Upon the other point, the opinion of the Court is also against the defendant. As the note was made in this State, and is not expressed to be payable at any particular place, and is negotiable by our law, that property, it would seem, became inherent in it as a part of its nature, so as, perhaps, to make it negotiable everywhere. But if that be not so, it is, at all events, negotiable in every country whose laws do not forbid it. Therefore, the onus was on the defendant to show the law of Virginia, if that makes it unlawful to negotiate these notes made in another country, which are negotiable by the law of the country of their origin; for no such want of comity can be presumed in one sister State towards another.

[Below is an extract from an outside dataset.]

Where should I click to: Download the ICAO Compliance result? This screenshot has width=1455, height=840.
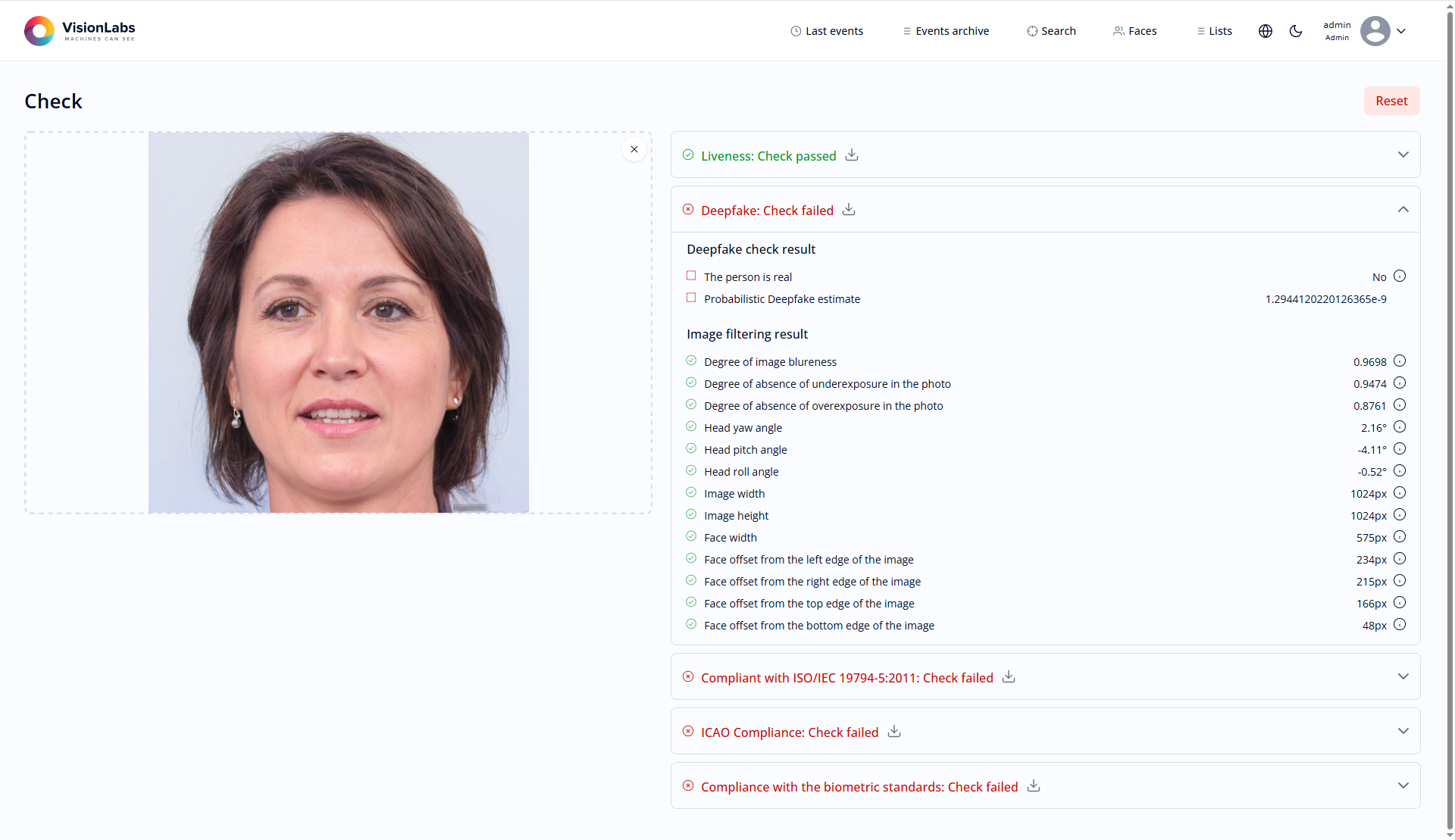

But if such an indorsement would not be sustained in a forum of Virginia, in deference to the law of the place of the origin of the contract, and also of the place of its performance, yet clearly such an indorsement must by our courts be understood to have been made in reference to the law of this State, and, therefore, be held to entitle the holder to a remedy here against all persons, who here became parties to the instrument. But of De la Chaumette v. Bank, 2 Barn. Adolp., 385, thus decides the point, as a mere matter of construction of the (111) statute of Anne, and is directly applicable here, as our acts of 1762 and 1786 are taken from the English statute. It was there held that on a note made in England, and transferred in France, the holder might have an action in England, although by the law of France it was not negotiable there. The words of the acts do not restrict the negotiability to any particular place, and their object is to enlarge the credit and circulation of paper of this kind; and, therefore, the courts of the State ought to uphold the fair transfer of it anywhere, as advancing the policy of the statutes as well as conforming to the original nature of the contract.
PER CURIAM. No error.
Cited: Grace v. Hannah, 51 N.C. 96; Baggarly v. Gaither, 55 N.C. 82; Potts v. Blackwell, 57 N.C. 67; Toms v. Jones, 127 N.C. 466.